Hemingway reprochait à ce film adapté d'un roman qui lui tenait à coeur de s'éloigner de la réalité de la guerre, de ne pas s'y attarder. C'est sans doute vrai, on sait que Borzage n'aimait pas représenter la guerre, même s'il l'avait fait à plusieurs reprises, un peu (Humoresque, Lazybones, Seventh heaven, Lucky star), mais jamais en faisant de cette sacrée "grande guerre" le principal cadre d'un film. Avec celui-ci, c'est chose faite; mais le peintre de la marge qu'était Borzage a bien sur concentré ses efforts sur les personnages, soldats de l'arrière, infirmières, médecins... qui sont dans les coulisses du conflit. Celui-ci est à la fois omniprésent (Raids aériens, batailles dont on voit passer les blessés...) et constamment en retrait. de plus, Borzage, qui a tourné an Californie un film sensé se passer dans les Alpes Italiennes, s'est ingénié à tricher en permanence en représentant le conflit sous un angle symbolique, cette tendance culminant dans un montage muet admirable qui cède parfois à la tentation de s'inspirer des cadrages expressionnistes, et qui renvoie au souffle visuel admirable de ses grandes oeuvres de la fin du muet. Bref: Frank Borzage, sollicité par Paramount pour réaliser ce film de prestige, n'a pas fait les choses à moitié, et s'est entièrement approprié l'histoire, la situation et les personnages, et c'est tant mieux. Ce faisant, il retrouve son style et sa maîtrise de 1927-1929, et du même coup réalise un film essentiel, charnière, qui inaugure de la plus belle façon une nouvelle période d'indépendance de sa carrière, après le contrat Fox qui vient de se terminer...

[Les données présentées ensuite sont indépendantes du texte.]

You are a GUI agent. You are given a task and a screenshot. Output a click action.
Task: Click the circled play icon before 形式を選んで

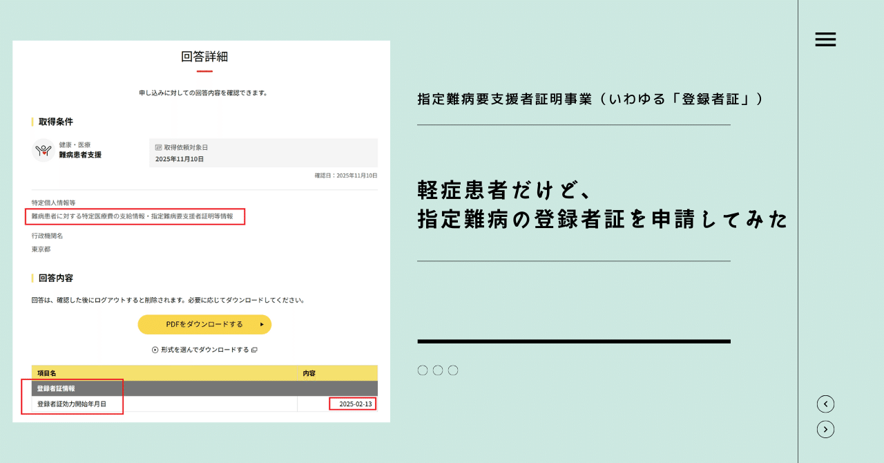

Frederic Henry, un jeune étudiant architecte Américain engagé au coté des Italiens, et dont la fonction est de conduire une ambulance, fréquente beaucoup les bordels de l'arrière, voire les infirmières en compagnie de son copain le Major Rinaldi. Par le biais de celui-ci, il fait la connaissance de Catherine Barkley, une jeune infirmière Anglaise. Ils tombent amoureux, mais la hiérarchie militaire, méfiante à l'égard des idylles, les supérieures de l'infirmière, garantes de la morale, le major Rinaldi, qui n'a pas compris le sérieux de l'histoire d'amour, et finalement la guerre, vont s'acharner à les séparer...

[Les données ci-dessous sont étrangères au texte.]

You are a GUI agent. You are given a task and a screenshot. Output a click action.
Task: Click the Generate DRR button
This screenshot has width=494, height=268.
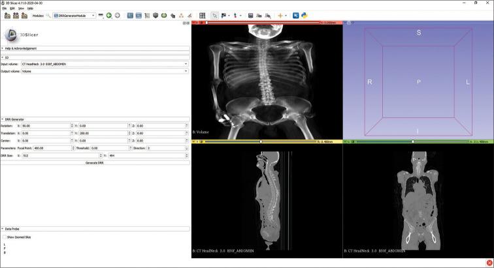[95, 162]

Gary Cooper interprète le lieutenant, passant sans douleur de l'affreux séducteur sur de lui à un homme amoureux fou, qui va fuir ses responsabilités jusqu'à la désertion pour vivre son amour; face à lui, Helen Hayes se jette à corps perdu dans le drame. On sait à quel point Borzage avait besoin de croire en ce qu'il filmait, en jusqu'au-boutiste du mélodrame; nous en avons la démonstration, et l'actrice l'a suivi sur ce terrain. Enfin, troisième larron, qui joue un peu malgré lui les trouble-fêtes, le major Rinaldi est interprété par Adolphe Menjou. Hostile à l'aventure au départ, Rinaldi va se racheter au moment ou il découvrira la sincérité de l'amour des deux héros. Il est un peu la bonne fée tardive de ce film, permettant une ultime rencontre entre son ami et Catherine, au moment ou celle-ci meurt après avoir eu un enfant mort-né... Mais le film a d'autres références à Cendrillon, à commencer par cette rencontre inopinée, durant un raid aérien, entre un Gary Cooper saoul et armé de la chaussure d'une prostituée, et Helen Hayes pieds nus, et en chemise de nuit... 

Le changement de Frederic a lieu lors de la deuxième rencontre entre les deux héros. Ils se courtisent dans un premier temps dans les règles de l'art (Il souhait l'embrasser, elle refuse, puis après quelques minutes, lui demande de la faire), avant que le jeune homme ne brûle les étapes: il est clairement venu pour passer du bon temps, et la force; elle n'avait pas l'intention de coucher avec lui, mais elle l'aime déjà. La suite de la scène est sans ambiguités: il s'en veut de l'avoir brusquée, elle est sonnée, mais accepte son sort, car elle sait qu'ils sont désormais liés. De fait, si plus tard elle le soupçonne effectivement de vouloir la laisser de côté, lui revient blessé, dans une scène prise en caméra subjective (de la même façon que Dreyer filme de l'intérieur d'un cercueil la même année les rêveries de David -ou Allan- Gray dans Vampyr.), et il fixe le plafond décoré de peintures religieuses pendant la scène, jusqu'au moment ou Helen Hayes vient le voir, et l'embrasse. Cette séquence superbe et déroutante est le point de départ des retrouvailles du couple, qui va ensuite se marier comme on le fait dans les films de Frank Borzage: en contrebande. Un prêtre est venu visiter Frederic, en convalescence, et Catherine est là. Sans le leur demander, il prie, selon le rite de mariage Catholique, et les unit. Au fur et à mesure de la "cérémonie", Frederic désolé des circonstances rappelle à Catherine tout ce qui leur manque pour faire un vrai mariage, mais elle balaie toutes ses remarques: elle est heureuse.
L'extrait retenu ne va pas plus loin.